The caption in the top-left corner says: Pārśva upasarga – ‘Pārśva’s tests’.

The 23rd Jina is recognisable from the hood of snakes above his head. Surrounded by plants, Pārśvanātha or Lord Pārśva stands motionless in the ascetic posture known as kāyotsarga. He is deep in meditation, unaware of whatever goes on around him.

The small human figure sitting between his legs is generally considered to be Dharaṇa, the yakṣa attendant associated with the 23rd Jina. He is shown with four arms, like a god. Both figures wear large headdresses and dangling earrings.

Other visual elements

The bottom of the right margin contains the number 77. This is the folio number, in a square with two blue lines as an ornamental motif.

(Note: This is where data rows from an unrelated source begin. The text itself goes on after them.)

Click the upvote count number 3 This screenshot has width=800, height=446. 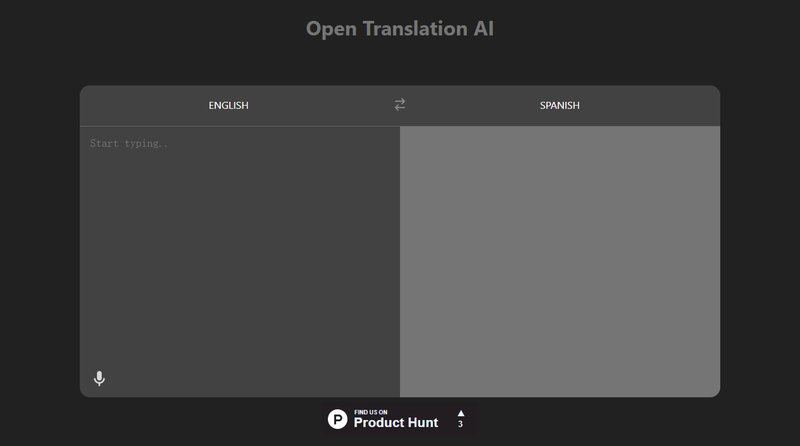click(x=460, y=425)
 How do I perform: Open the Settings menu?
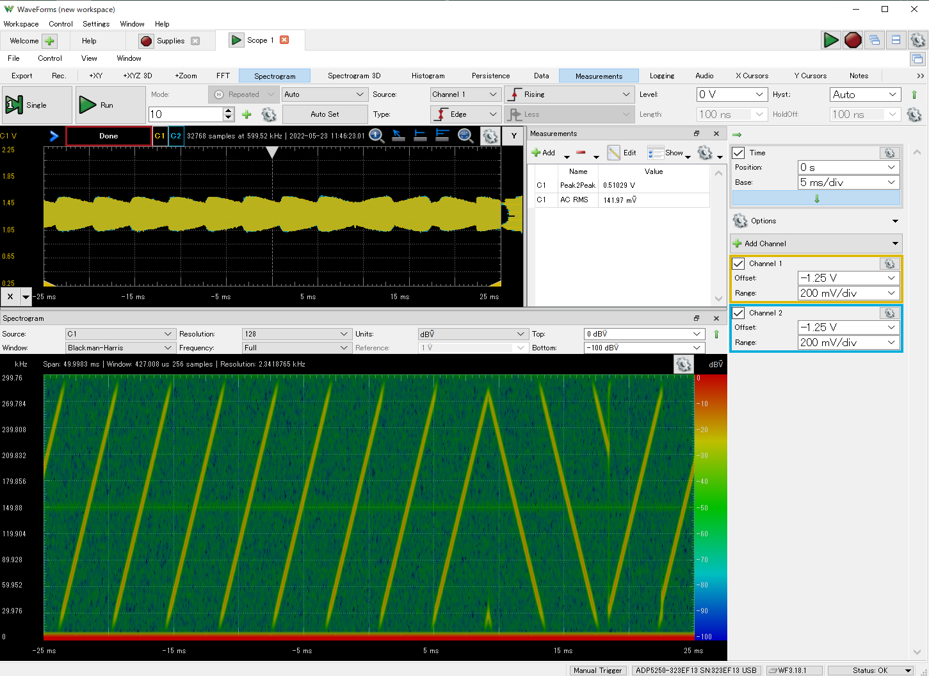96,24
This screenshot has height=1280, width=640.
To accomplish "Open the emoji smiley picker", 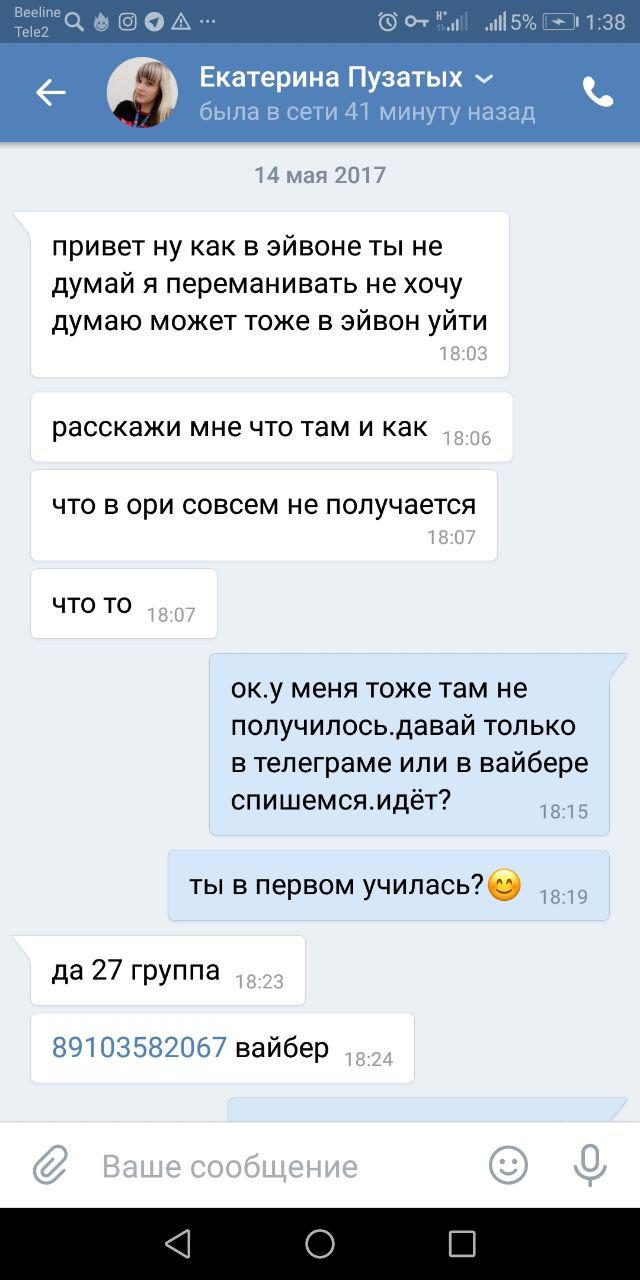I will pos(508,1165).
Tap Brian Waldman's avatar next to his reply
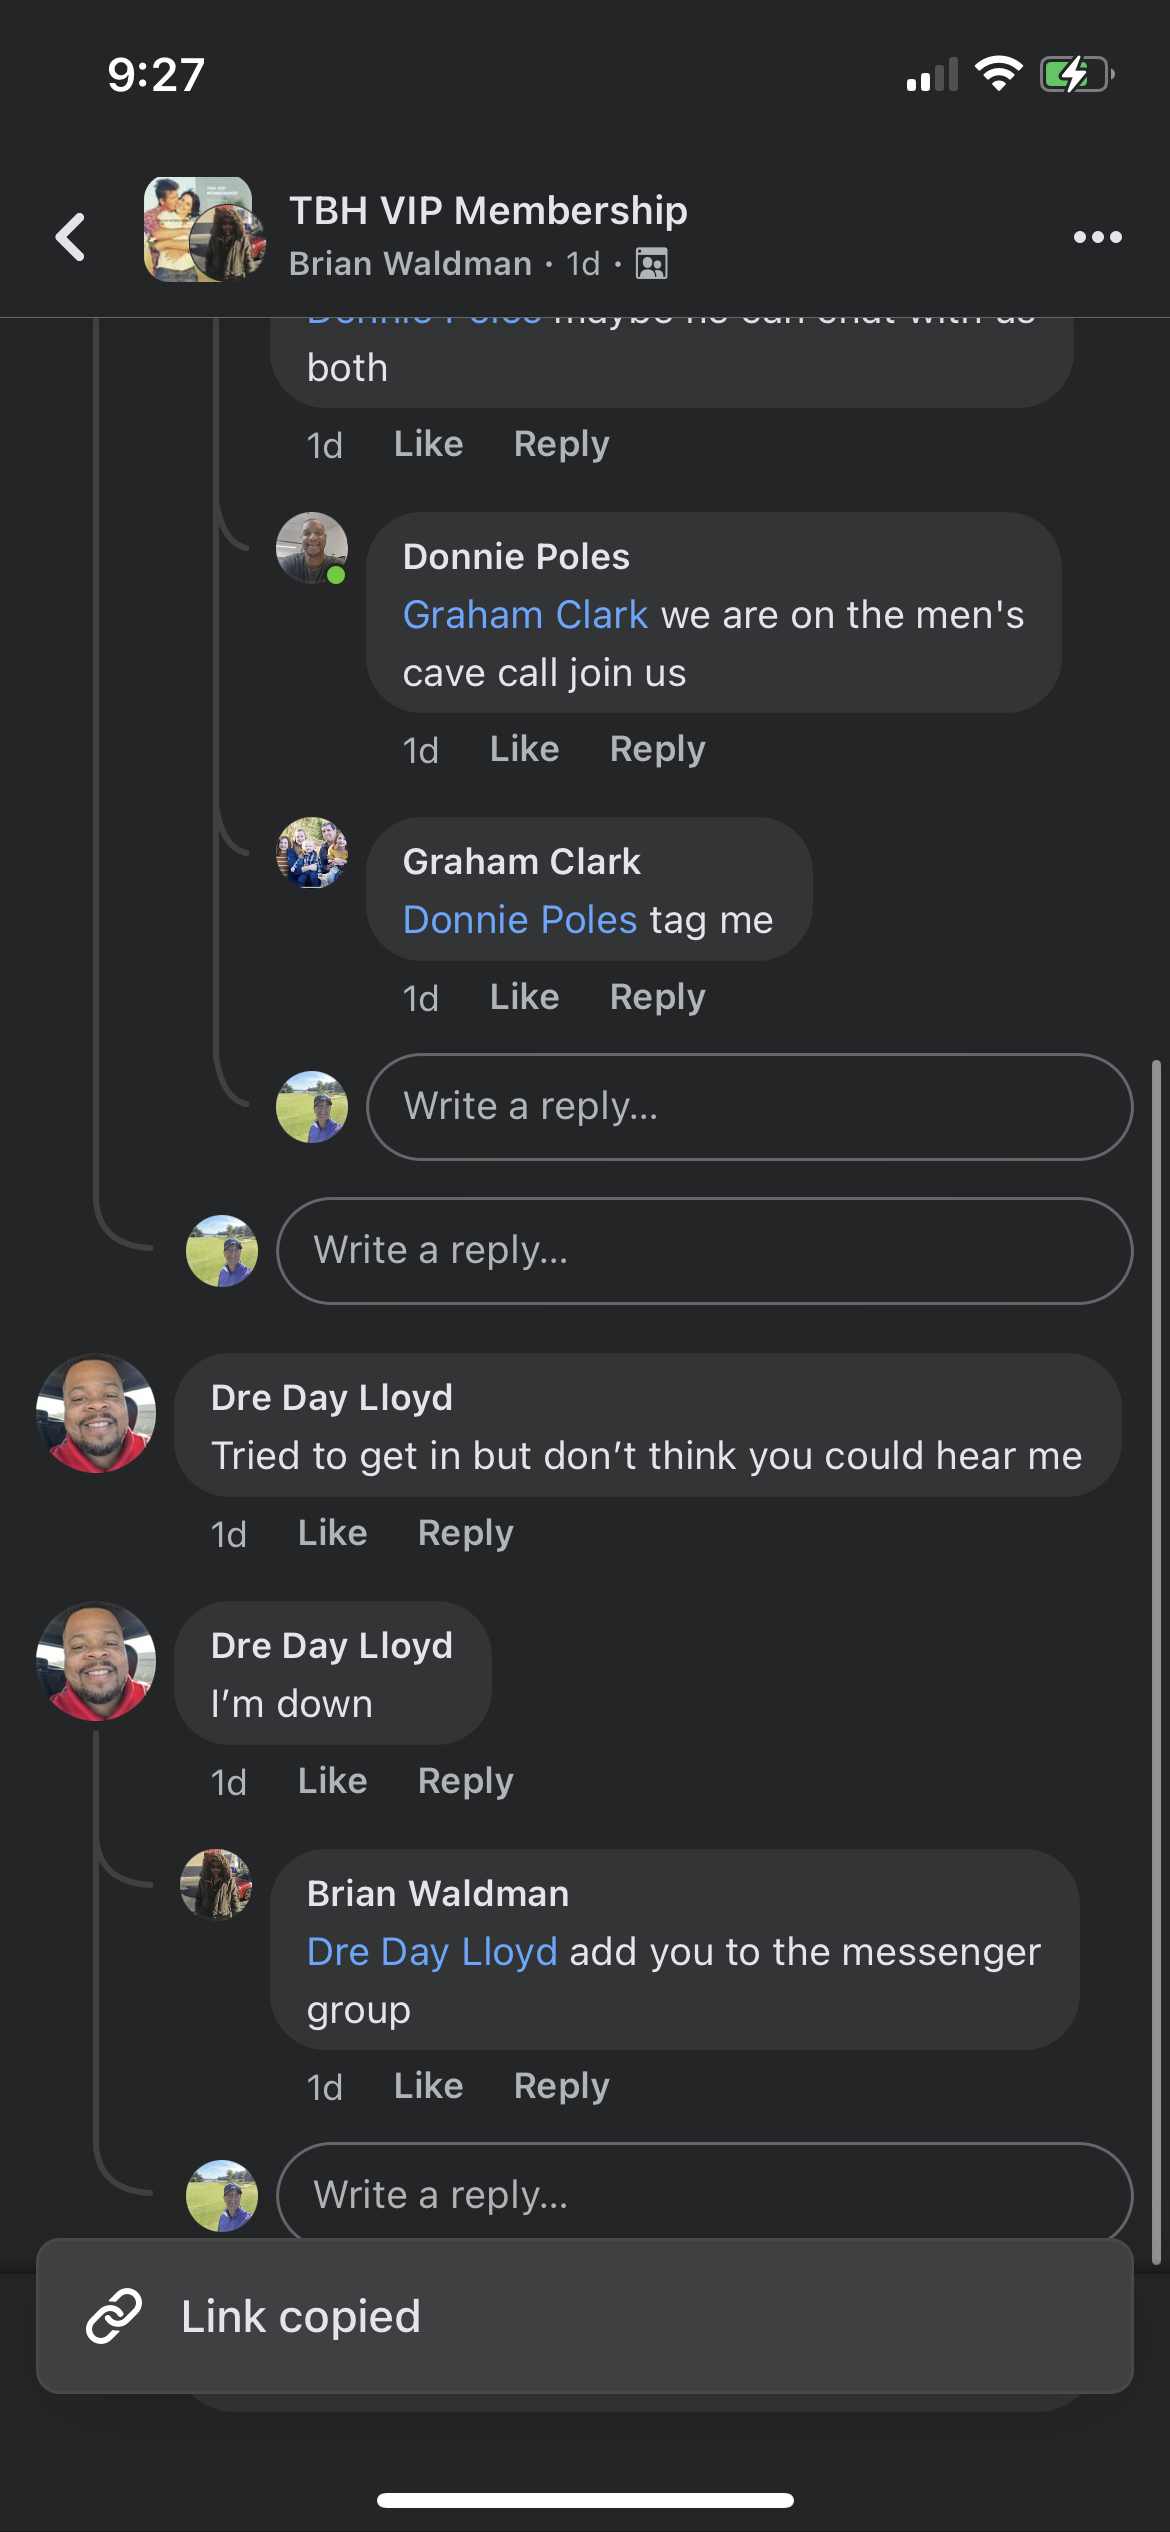Viewport: 1170px width, 2532px height. 216,1885
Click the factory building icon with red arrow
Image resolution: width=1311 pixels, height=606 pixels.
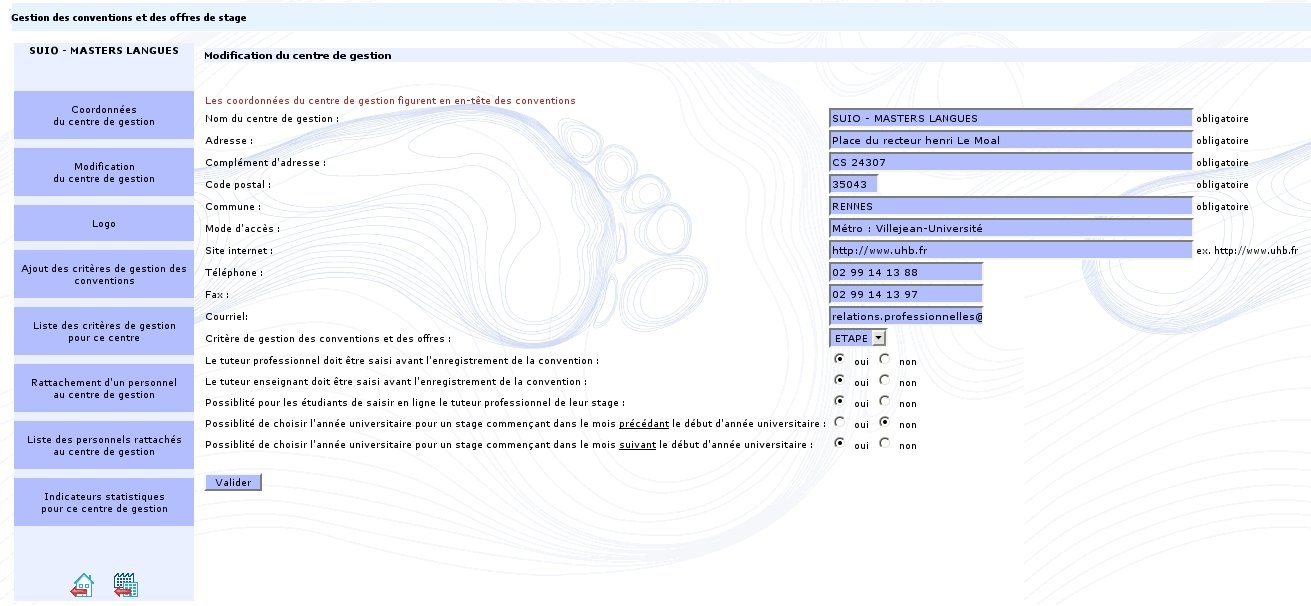click(125, 585)
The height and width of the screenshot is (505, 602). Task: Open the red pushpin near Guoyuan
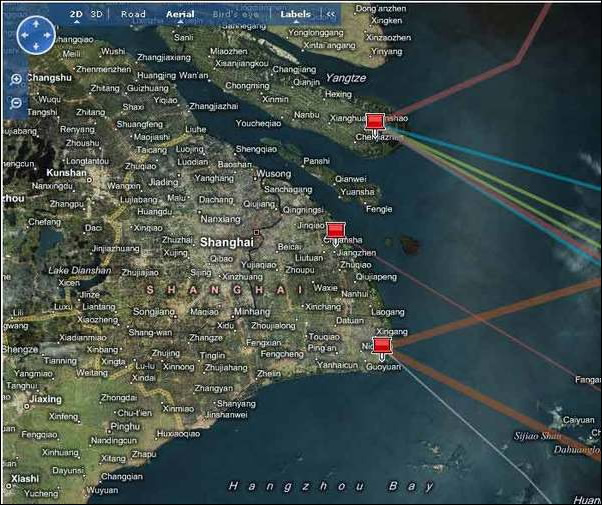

The original paper is slightly damaged. But, as with many Kalpa-sūtra manuscripts, there is a clear intention to make the manuscript a valuable and remarkable object in itself. This aim is signalled by the:

  • coloured background for the text
  • gold ink instead of the standard black ink
  • decorated border with blue floral motifs
  • three diamonds filled with gold ink, with arrow-like blue lines and surrounding blue border as ornamental motifs.

The three diamonds along the central horizontal plane are symbolic reminders of the way in which manuscripts were bound when they were on palm leaf. Strings through holes in the paper were used to thread together the loose folios so the reader could turn them over easily. The diamonds are in the places where the holes would once have been.